1: Because it does lead to "3e ish" desire from the PCs to buy their own magical items.
1a: The existence of a price list is a rational conclusion that a magical item market (shops, regular auctions, guild mandated price, something) exist. Otherwise, how were the prices determined, in world? Value is determined by something, and that something is usually the market. I'm in a home right now. I could give you every detail of the home itself, and you would not be able to tell me its value... until you knew where the home was, then you could look up the market and see how much similar homes are being sold for in this part of town.
1b: Therefore, players will rationally conclude that such conditions exist.
1c: However, it is highly questionable that the existence of such a market does make sense. After all... who's paying for these magical items? Who keeps a price list?
How much is a jade statue from the Ming Dynasty of China worth? There is probably an exact price, and a way to determine it. Just like we know that a gold cup set with emeralds is worth 7,500 gp in the game.
People do buy and sell things. That doesn't mean that there is a shop, that means there is a "marketplace". Money is a medium of exchange, and maybe the prices do fluctuate a lot... but know that there is an elderly wizard who is willing to part with his old battle staff for 100,000 gp to the party, and whether or not that makes sense, is a useful metric. Sure, the guy would rather leave it in his will for his granddaughter, but she took up with some bards and she isn't going to be using it, and he needs the money to make sure her dowry is taken care of.

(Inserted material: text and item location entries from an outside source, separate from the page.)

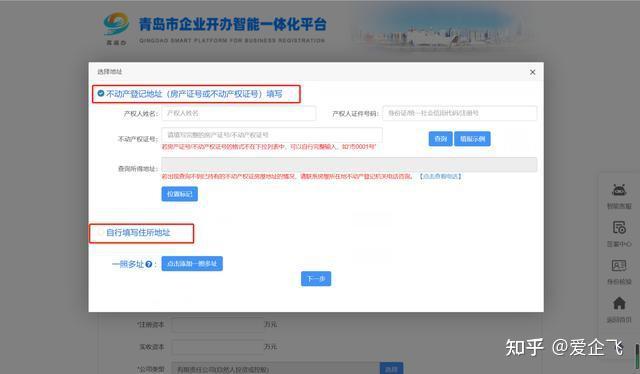This screenshot has width=640, height=374.
Task: Open the document search icon in sidebar
Action: click(619, 227)
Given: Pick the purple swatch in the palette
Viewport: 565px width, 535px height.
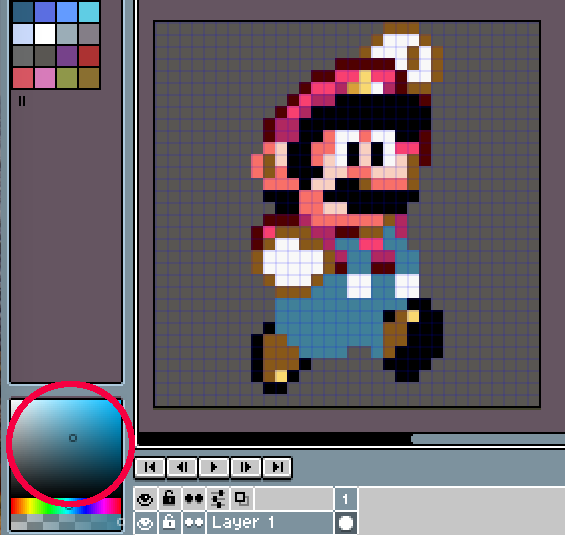Looking at the screenshot, I should [x=67, y=55].
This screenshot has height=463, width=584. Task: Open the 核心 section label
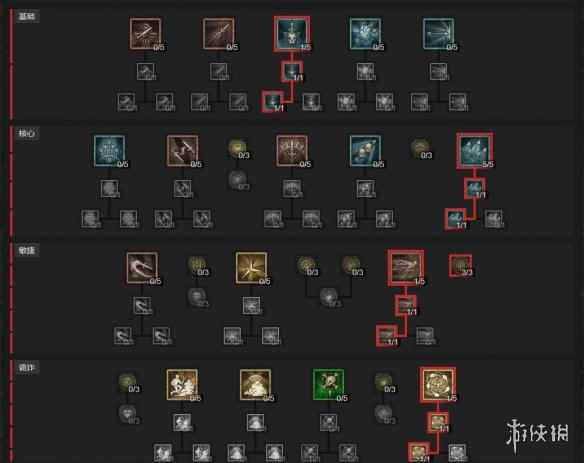pos(27,133)
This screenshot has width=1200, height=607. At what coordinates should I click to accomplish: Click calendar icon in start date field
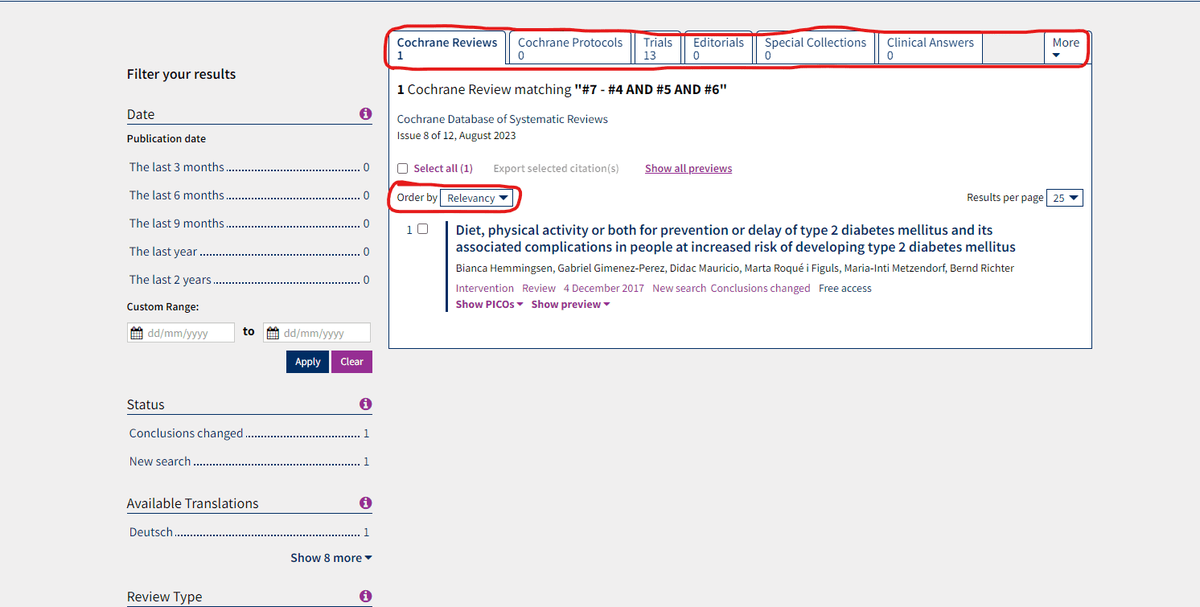click(x=136, y=333)
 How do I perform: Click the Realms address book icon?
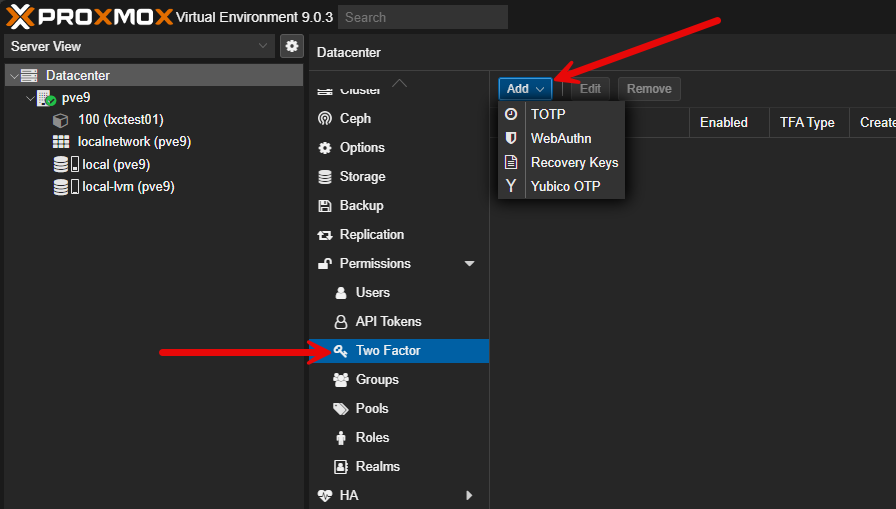click(x=340, y=466)
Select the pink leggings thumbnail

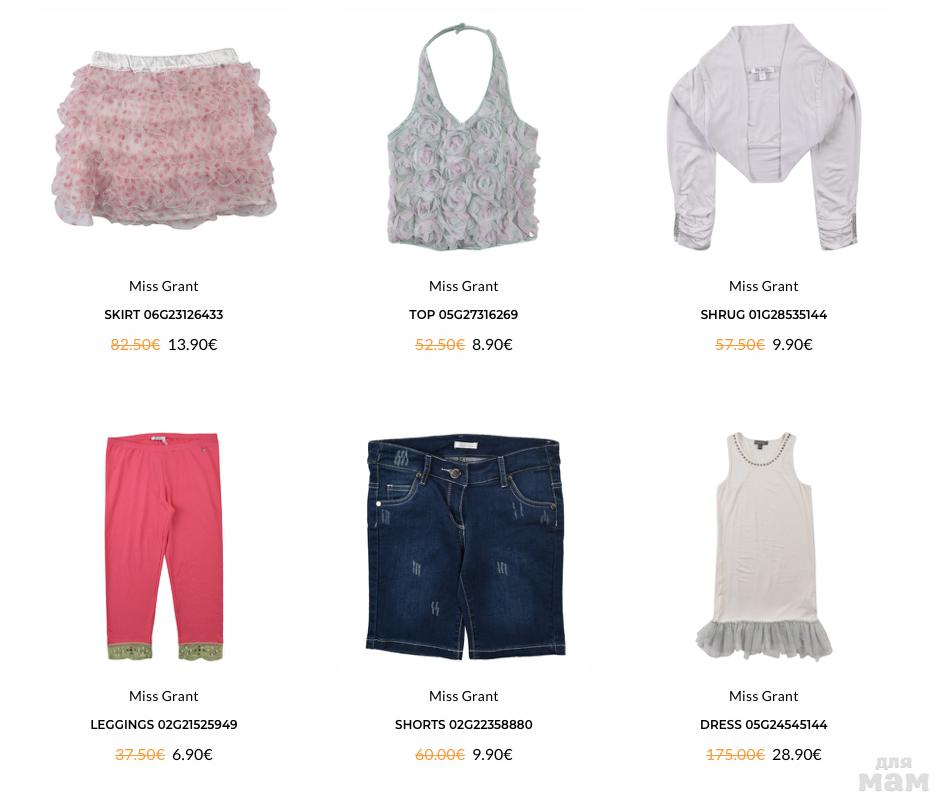tap(164, 546)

Things have a value. Knowing that value is important, especially since a set standard of value would have been developed. You can say the Mona Lisa is priceless, but it was valued at $850 million for insurance purposes.
2b: Rational pricing of magical item is questionable because the utility of items is very specific and very circumstantial. Of course, a +2 weapon is worth more than a +1 weapon... but is a bag of holding worth more or less than a +1 shield?
This is tricky, but this is also why the range of prices for rarity levels make so little sense.
3: It is up to the GM yes, but player expectations is a thing that exists.
Sure, they exist, but that doesn't change the utility that the DM can get from having a more steady pricing tool to utilize. Because, one thing that we aren't acknowleding is that if you want to indicate that an item is going cheap or is worth more becuase of its history... you really can't do that currently. Aladdin's magic carpet should be more expensive than just any old magic carpet, but if you say it is worth 30,000 gp, when the price is 5,000 to 50,000... is that more or less than a normal magic carpet? How could you tell?